Something is rotten in Australia’s tertiary education. And UTS’s suspension of teaching courses is one of its biggest disgraces

UTS
The University of Technology Sydney’s education programs are being ‘temporarily’ suspended from autumn 2026. Photograph: Graham Jepson/Alamy

Something is rotten in tertiary education – not in the classrooms, but in the boardroom. Every glossy announcement masks the same reality: cuts, closures and a hollowing-out of the very institutions meant to serve the public good.

I am a lecturer in education at University of Technology Sydney. My colleagues are outstanding, the students dedicated. And yet, despite newly developed and accredited teacher education courses and courses that have been delivered for 35 years, our education programs are being “temporarily” suspended from autumn 2026.
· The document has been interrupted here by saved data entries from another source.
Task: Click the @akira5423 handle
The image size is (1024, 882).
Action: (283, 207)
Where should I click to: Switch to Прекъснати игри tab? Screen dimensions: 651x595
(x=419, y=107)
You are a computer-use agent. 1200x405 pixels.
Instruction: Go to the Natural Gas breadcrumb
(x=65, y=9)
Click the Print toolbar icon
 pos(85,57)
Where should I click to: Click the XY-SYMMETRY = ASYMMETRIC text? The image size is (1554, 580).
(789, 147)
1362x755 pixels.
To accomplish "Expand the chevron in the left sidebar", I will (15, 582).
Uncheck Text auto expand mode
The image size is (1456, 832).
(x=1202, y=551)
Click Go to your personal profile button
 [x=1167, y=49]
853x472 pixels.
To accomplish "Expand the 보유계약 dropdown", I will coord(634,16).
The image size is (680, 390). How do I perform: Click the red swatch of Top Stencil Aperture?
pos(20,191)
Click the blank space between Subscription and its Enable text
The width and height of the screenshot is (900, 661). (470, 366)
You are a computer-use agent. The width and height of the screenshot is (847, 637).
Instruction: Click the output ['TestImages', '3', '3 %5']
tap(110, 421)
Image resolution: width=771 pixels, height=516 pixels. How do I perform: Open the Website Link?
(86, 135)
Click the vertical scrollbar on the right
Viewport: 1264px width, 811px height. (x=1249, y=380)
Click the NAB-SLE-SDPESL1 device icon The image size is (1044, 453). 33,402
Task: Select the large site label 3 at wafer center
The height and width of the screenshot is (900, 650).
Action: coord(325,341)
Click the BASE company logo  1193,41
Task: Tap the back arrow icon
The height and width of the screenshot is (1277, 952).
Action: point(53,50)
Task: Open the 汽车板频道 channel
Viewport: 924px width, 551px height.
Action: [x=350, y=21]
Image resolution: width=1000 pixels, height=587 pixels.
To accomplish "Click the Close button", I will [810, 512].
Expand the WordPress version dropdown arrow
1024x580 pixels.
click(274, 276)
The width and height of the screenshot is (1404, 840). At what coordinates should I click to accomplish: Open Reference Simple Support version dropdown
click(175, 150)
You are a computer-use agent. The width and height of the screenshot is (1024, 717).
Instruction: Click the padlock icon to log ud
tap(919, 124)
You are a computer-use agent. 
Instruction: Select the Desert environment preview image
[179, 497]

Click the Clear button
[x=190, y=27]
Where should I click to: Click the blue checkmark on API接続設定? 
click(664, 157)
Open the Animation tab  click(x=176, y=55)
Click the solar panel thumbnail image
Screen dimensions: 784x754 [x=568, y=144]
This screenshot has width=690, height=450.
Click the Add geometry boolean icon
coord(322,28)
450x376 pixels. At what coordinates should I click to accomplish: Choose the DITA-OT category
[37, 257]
While the announcement avoids the term “closure”, in this sector that is what’s likely to follow. This means the suspension of secondary and primary education degrees, alongside teaching English to speakers of other languages (Tesol) and applied linguistics – the very programs designed to address teacher shortages.

And the justification? “Low student enrolments.” But these numbers come from auditors looking at spreadsheets, not classrooms. Education and commerce students, for example, are coded separately, even though in practice they sit within the education or business cohorts for all of their subjects. On paper the numbers might look thin; in reality, the rooms are full.

Once these programs are paused, they are almost impossible to bring back. Student intake stops, momentum is lost, expertise disperses, partnerships dissolve and whole areas of knowledge are lost. The consequences will be far-reaching. Schools and communities will be left without a trusted partner; aspiring teachers will lose access to high-quality, practice-based training. Nationally, we will lose vital research capacity – especially in the areas related to vulnerable and multilingual communities. What has taken decades to build can be dismantled in a single budget cycle.

UTS is a public university with a legislated obligation to “meet the needs of the community”. Its charter clearly states that the university exists for the public good. If preparing teachers for New South Wales schools during an ongoing teacher shortage isn’t a public good, what is? The NSW Department of Education reports a daily shortfall of nearly one-third of its casual teachers. Primary and secondary teachers are the second and third-largest occupations in shortage, according to the Australian government’s 2024 Occupational Shortage List. And yet, one of Australia’s leading universities is suspending the very programs that feed this workforce. The burden of proof should be on the university to explain how cutting teacher education fulfils its mission.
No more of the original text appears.